Dataset entries
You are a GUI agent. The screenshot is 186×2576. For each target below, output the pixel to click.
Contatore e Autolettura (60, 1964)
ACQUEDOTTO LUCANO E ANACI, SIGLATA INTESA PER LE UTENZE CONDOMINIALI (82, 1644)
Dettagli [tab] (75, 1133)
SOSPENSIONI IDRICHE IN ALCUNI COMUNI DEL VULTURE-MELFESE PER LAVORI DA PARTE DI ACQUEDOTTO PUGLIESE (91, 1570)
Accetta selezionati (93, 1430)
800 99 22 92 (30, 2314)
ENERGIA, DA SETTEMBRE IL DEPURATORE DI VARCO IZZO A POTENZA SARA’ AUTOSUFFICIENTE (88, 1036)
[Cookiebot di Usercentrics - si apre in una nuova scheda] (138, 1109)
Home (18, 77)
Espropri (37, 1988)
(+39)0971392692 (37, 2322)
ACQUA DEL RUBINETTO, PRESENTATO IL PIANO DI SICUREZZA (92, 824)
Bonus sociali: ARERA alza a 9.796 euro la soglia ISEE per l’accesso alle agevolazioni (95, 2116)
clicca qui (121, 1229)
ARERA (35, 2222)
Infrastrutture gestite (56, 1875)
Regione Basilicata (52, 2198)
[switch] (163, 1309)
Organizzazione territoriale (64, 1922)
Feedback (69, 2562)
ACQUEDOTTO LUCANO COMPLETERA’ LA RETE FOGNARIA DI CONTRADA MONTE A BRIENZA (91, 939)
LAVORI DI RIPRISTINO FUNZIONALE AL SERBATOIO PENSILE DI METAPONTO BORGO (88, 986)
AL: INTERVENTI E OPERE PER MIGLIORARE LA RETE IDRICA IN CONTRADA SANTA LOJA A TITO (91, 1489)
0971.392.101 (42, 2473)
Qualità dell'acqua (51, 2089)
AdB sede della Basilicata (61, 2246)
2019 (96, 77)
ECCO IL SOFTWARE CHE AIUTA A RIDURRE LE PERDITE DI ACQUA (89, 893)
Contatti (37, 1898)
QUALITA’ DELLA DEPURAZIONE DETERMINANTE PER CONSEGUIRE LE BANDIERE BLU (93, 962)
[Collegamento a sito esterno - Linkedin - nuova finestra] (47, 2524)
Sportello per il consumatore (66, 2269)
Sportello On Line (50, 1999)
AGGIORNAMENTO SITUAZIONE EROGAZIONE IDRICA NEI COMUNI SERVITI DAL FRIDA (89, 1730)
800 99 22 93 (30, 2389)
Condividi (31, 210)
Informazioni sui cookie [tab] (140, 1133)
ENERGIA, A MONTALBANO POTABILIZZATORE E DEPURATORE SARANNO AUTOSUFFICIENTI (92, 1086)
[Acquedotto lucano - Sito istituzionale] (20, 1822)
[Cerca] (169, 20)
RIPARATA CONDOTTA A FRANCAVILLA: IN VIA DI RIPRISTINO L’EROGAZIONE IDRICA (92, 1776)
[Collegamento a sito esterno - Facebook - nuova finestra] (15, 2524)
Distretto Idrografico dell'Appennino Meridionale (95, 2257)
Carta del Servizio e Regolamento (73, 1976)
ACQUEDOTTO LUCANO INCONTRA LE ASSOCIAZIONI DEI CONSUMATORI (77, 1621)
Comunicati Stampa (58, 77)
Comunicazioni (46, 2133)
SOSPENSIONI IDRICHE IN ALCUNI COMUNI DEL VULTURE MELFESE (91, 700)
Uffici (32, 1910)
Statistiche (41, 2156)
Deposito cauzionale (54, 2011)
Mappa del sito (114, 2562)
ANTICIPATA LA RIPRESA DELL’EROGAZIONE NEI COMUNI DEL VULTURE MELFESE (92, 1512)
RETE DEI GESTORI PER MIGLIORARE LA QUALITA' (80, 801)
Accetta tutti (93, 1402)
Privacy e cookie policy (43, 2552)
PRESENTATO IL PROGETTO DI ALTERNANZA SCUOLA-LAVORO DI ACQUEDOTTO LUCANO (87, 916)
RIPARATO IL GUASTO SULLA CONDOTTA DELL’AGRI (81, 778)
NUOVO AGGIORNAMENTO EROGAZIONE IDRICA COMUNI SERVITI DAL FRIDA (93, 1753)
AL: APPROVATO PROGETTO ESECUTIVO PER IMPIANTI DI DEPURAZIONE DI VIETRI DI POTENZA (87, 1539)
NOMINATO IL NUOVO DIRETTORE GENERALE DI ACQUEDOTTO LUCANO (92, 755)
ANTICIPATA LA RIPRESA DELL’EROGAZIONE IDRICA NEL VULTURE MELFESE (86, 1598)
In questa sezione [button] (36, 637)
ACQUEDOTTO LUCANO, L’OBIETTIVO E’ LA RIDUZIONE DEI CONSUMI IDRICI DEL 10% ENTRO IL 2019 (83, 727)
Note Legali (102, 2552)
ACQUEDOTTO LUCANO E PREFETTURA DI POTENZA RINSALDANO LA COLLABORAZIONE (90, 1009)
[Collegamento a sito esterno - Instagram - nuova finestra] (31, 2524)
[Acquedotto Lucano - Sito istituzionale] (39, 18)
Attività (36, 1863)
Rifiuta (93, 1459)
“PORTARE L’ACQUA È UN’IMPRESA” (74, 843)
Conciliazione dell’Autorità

**Requirement**
Each record above should be returned exactly as written.

**Answer to this exercise**
You are a GUI agent. The screenshot is 186×2576. For each target below, output the pixel to click.
Contatore e Autolettura (60, 1964)
ACQUEDOTTO LUCANO E ANACI, SIGLATA INTESA PER LE UTENZE CONDOMINIALI (82, 1644)
Dettagli [tab] (75, 1133)
SOSPENSIONI IDRICHE IN ALCUNI COMUNI DEL VULTURE-MELFESE PER LAVORI DA PARTE DI ACQUEDOTTO PUGLIESE (91, 1570)
Accetta selezionati (93, 1430)
800 99 22 92 (30, 2314)
ENERGIA, DA SETTEMBRE IL DEPURATORE DI VARCO IZZO A POTENZA SARA’ AUTOSUFFICIENTE (88, 1036)
[Cookiebot di Usercentrics - si apre in una nuova scheda] (138, 1109)
Home (18, 77)
Espropri (37, 1988)
(+39)0971392692 (37, 2322)
ACQUA DEL RUBINETTO, PRESENTATO IL PIANO DI SICUREZZA (92, 824)
Bonus sociali: ARERA alza a 9.796 euro la soglia ISEE per l’accesso alle agevolazioni (95, 2116)
clicca qui (121, 1229)
ARERA (35, 2222)
Infrastrutture gestite (56, 1875)
Regione Basilicata (52, 2198)
[switch] (163, 1309)
Organizzazione territoriale (64, 1922)
Feedback (69, 2562)
ACQUEDOTTO LUCANO COMPLETERA’ LA RETE FOGNARIA DI CONTRADA MONTE A BRIENZA (91, 939)
LAVORI DI RIPRISTINO FUNZIONALE AL SERBATOIO PENSILE DI METAPONTO BORGO (88, 986)
AL: INTERVENTI E OPERE PER MIGLIORARE LA RETE IDRICA IN CONTRADA SANTA LOJA A TITO (91, 1489)
0971.392.101 (42, 2473)
Qualità dell'acqua (51, 2089)
AdB sede della Basilicata (61, 2246)
2019 (96, 77)
ECCO IL SOFTWARE CHE AIUTA A RIDURRE LE PERDITE DI ACQUA (89, 893)
Contatti (37, 1898)
QUALITA’ DELLA DEPURAZIONE DETERMINANTE PER CONSEGUIRE LE BANDIERE BLU (93, 962)
[Collegamento a sito esterno - Linkedin - nuova finestra] (47, 2524)
Sportello per il consumatore (66, 2269)
Sportello On Line (50, 1999)
AGGIORNAMENTO SITUAZIONE EROGAZIONE IDRICA NEI COMUNI SERVITI DAL FRIDA (89, 1730)
800 99 22 93 (30, 2389)
Condividi (31, 210)
Informazioni sui cookie [tab] (140, 1133)
ENERGIA, A MONTALBANO POTABILIZZATORE E DEPURATORE SARANNO AUTOSUFFICIENTI (92, 1086)
[Acquedotto lucano - Sito istituzionale] (20, 1822)
[Cerca] (169, 20)
RIPARATA CONDOTTA A FRANCAVILLA: IN VIA DI RIPRISTINO L’EROGAZIONE IDRICA (92, 1776)
[Collegamento a sito esterno - Facebook - nuova finestra] (15, 2524)
Distretto Idrografico dell'Appennino Meridionale (95, 2257)
Carta del Servizio e Regolamento (73, 1976)
ACQUEDOTTO LUCANO INCONTRA LE ASSOCIAZIONI DEI CONSUMATORI (77, 1621)
Comunicati Stampa (58, 77)
Comunicazioni (46, 2133)
SOSPENSIONI IDRICHE IN ALCUNI COMUNI DEL VULTURE MELFESE (91, 700)
Uffici (32, 1910)
Statistiche (41, 2156)
Deposito cauzionale (54, 2011)
Mappa del sito (114, 2562)
ANTICIPATA LA RIPRESA DELL’EROGAZIONE NEI COMUNI DEL VULTURE MELFESE (92, 1512)
RETE DEI GESTORI PER MIGLIORARE LA QUALITA' (80, 801)
Accetta tutti (93, 1402)
Privacy e cookie policy (43, 2552)
PRESENTATO IL PROGETTO DI ALTERNANZA SCUOLA-LAVORO DI ACQUEDOTTO LUCANO (87, 916)
RIPARATO IL GUASTO SULLA CONDOTTA DELL’AGRI (81, 778)
NUOVO AGGIORNAMENTO EROGAZIONE IDRICA COMUNI SERVITI DAL FRIDA (93, 1753)
AL: APPROVATO PROGETTO ESECUTIVO PER IMPIANTI DI DEPURAZIONE DI VIETRI DI POTENZA (87, 1539)
NOMINATO IL NUOVO DIRETTORE GENERALE DI ACQUEDOTTO LUCANO (92, 755)
ANTICIPATA LA RIPRESA DELL’EROGAZIONE IDRICA NEL VULTURE MELFESE (86, 1598)
In questa sezione [button] (36, 637)
ACQUEDOTTO LUCANO, L’OBIETTIVO E’ LA RIDUZIONE DEI CONSUMI IDRICI DEL 10% ENTRO IL 2019 (83, 727)
Note Legali (102, 2552)
ACQUEDOTTO LUCANO E PREFETTURA DI POTENZA RINSALDANO LA COLLABORAZIONE (90, 1009)
[Collegamento a sito esterno - Instagram - nuova finestra] (31, 2524)
[Acquedotto Lucano - Sito istituzionale] (39, 18)
Attività (36, 1863)
Rifiuta (93, 1459)
“PORTARE L’ACQUA È UN’IMPRESA” (74, 843)
Conciliazione dell’Autorità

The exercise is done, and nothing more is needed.